= Abortion in American Samoa =

Abortion in American Samoa is illegal. These laws were passed in the 1980s. When the Zika virus hit in 2015 and 2016, women could not get abortions unless they had enough money to fly to Hawaii. In 2018, abortion pills were not available but the morning after pill was.

== History ==
In 2016, the Zika virus hit American Samoa particularly hard, despite efforts to prevent its spread, with 21 pregnant women known to have contracted the virus in a population of 55,000 people. Pregnant women across American Samoa were given condoms when seeking prenatal care at four clinics and one hospital starting in 2015 and continuing to 2016. This was facilitated in part by all prenatal care in American Samoa being subsidized by the government beginning in the summer of 2015, which also increased women seeking prenatal care as they previously waited until the third-trimester to seek care. Pregnant women confirmed as having the Zika virus had few options as the only way to get an abortion is if the life of the mother was at risk and the Zika virus did not qualify as such an exception; if women wanted an abortion, their only real option if they could afford it, and most could not, was to fly to Hawaii.

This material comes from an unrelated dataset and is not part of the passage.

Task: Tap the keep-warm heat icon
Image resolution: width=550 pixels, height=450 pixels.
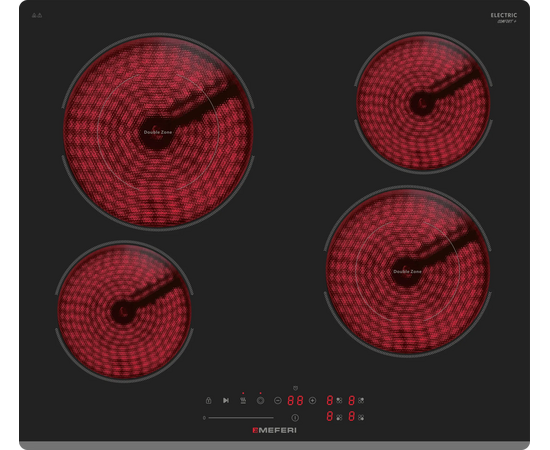Action: click(243, 400)
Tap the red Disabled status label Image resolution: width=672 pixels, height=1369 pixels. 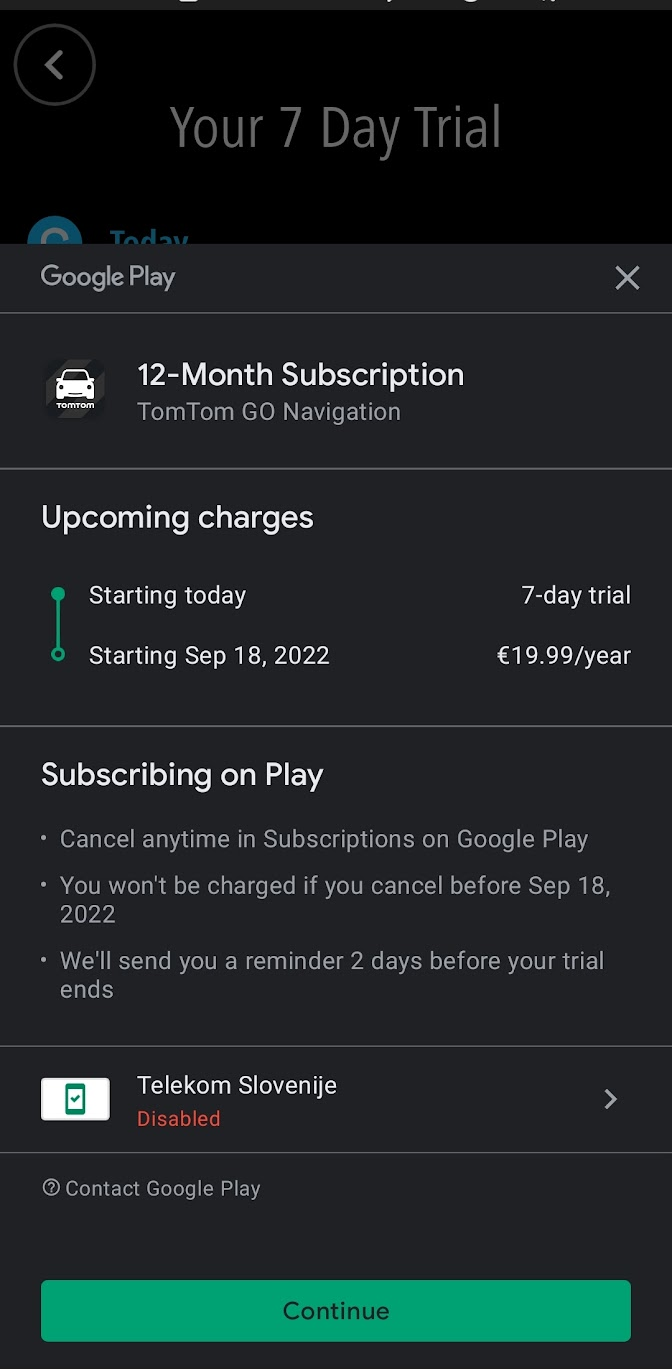pos(178,1119)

=== Legislative history ===
A September 20, 1985 directive from the American Samoa Attorney General stated that elective abortions are unconstitutional and that no such procedures can occur at public hospitals. Legal code section 46.3904, which passed in 1986, said that no physician or hospital employee can be compelled to participate in an abortion procedure if doing so goes against their conscience, and that such refusals are immune to criminal, administrative or disciplinary action. Legal code sections passed in 1986 declared that the only persons who can perform a legal abortion in American Samoa are licensed American Samoan physicians. As of 1998, legal code sections 46.3902 and 46.3903, which were adopted in 1986, made any attempt to terminate a pregnancy except in the case of saving the physical or mental health of the mother a crime.

=== Contraceptive history ===
As of 2014, abortion medications like mifepristone were not available in American Samoa, because the government does not permit Title X funding to be used for abortions. The morning after pill was available because it prevented conception and was not legally considered an abortifacient.